The statutes in Massachusetts General Law Chapter 140 Section 131 (d); (iii), (iv), and (v) really do speak for themselves. Whatever the legislative intent was of the regulations governing electric weapons, the lawmakers have excluded incredibly vulnerable sections of the population from being able to possess and use such arms for self-defense. Persons who would traditionally be barred from firearm ownership are also barred from the effective – and less-lethal – electric arms.

Jamie Caetano, who was the lead plaintiff in the case that took down the prohibition in Massachusetts – of all places – of such arms, could have been considered part of a vulnerable population at the time of her incident. At the time of her procurement of the stun gun, she effectively did use for self-defense, she was homeless. Under Massachusetts’ current laws, Caetano would not necessarily be able to get a Massachusetts License to Carry under the circumstances she found herself in at that time. The commonwealth does not give someone that has an urgent necessity the ability to quickly get an effective self-defense item to protect themselves or their family.

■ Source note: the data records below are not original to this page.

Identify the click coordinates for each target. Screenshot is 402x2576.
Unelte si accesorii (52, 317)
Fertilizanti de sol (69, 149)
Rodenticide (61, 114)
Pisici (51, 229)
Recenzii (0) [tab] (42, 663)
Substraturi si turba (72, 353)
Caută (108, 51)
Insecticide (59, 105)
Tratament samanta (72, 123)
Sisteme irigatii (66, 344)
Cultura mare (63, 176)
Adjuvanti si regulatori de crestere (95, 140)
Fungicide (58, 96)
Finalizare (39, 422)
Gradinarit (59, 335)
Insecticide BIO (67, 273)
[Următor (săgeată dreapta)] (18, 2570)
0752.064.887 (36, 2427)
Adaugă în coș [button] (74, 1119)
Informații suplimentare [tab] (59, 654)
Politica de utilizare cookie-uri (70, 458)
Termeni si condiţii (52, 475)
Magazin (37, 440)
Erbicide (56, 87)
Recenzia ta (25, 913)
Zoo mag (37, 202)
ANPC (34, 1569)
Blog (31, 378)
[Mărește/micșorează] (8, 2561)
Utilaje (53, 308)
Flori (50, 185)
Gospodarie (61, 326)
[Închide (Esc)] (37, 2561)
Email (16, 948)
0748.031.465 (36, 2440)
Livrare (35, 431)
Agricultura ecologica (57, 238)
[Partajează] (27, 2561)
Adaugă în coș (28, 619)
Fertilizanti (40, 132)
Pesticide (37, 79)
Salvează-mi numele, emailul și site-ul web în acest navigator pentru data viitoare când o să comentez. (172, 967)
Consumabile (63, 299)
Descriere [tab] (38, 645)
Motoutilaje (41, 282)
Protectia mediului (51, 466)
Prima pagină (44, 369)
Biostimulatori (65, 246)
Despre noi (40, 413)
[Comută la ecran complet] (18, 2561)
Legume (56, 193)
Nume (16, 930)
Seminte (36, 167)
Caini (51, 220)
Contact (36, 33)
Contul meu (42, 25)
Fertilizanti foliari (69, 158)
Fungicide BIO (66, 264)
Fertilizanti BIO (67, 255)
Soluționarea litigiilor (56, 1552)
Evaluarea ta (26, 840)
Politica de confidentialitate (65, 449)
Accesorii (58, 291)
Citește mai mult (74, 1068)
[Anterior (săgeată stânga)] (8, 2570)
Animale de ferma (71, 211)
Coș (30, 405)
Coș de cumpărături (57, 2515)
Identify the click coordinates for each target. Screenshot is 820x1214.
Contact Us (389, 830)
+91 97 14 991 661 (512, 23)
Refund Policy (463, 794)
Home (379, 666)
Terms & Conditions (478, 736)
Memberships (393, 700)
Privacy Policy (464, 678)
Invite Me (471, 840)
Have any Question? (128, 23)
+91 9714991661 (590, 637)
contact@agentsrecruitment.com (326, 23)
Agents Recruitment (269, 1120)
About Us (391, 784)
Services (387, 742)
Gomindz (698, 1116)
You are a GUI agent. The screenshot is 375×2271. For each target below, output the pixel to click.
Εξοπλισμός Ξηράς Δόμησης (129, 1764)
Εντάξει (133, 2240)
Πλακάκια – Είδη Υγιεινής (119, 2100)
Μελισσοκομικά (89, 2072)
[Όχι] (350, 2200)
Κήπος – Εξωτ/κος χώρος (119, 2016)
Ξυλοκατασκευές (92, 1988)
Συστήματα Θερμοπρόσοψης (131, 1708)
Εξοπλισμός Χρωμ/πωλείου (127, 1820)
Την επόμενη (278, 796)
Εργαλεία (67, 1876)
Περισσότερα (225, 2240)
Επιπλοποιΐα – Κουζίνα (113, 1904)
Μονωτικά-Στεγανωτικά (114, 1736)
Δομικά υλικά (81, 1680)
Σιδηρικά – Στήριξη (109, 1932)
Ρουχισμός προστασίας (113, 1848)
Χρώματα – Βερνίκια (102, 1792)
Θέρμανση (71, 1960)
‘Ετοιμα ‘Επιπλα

In a post Caetano commonwealth, Jamie Caetano would be afoul of the law under the new regulations. This seems to go grossly against the intent of the opinion that accompanied the grant, vacate, remand from the Supreme Court of the United States.

What the heck is wrong with having an adult, the age of 18 or over, just be able to buy and bear an electric arm by simply showing their drivers license?

Advertisement

The only upside here is that people that find firearms to be abhorrent, see the necessity of self-defense devices, who look into getting an electric arm, will have to go through the process. This will show the everyday citizen, possibly a deep blue progressive, how crazy the application process is to get a License to Carry. It will force someone that does not necessarily want anything to do with firearms to take a firearm safety class. Forcing someone to take a gun safety class, in of itself, could lead to litigation for those who morally object to having anything to do with guns. Finally, it’ll inflate the number of License to Carry holders in the state.

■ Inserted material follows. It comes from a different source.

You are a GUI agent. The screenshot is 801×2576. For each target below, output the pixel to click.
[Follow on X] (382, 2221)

We can’t expect Massachusetts or other pinko strongholds to just do the “right thing” when it comes to civil liberties. The elite ruling class knows all too well what kind of tea parties unruly citizens like to have, and the commonwealth knows that they can’t have complete control over the subjects of Massachusetts if they’re armed. Gun Owners’ Action League is luckily there to fight for the Massachusetts gun owner, and in this case, electric arms owner. This has been a mess since 2016. It’s doubtful they’ll straighten out the new problems they’ve created within another 7 years. It will be interesting though, that we can guarantee.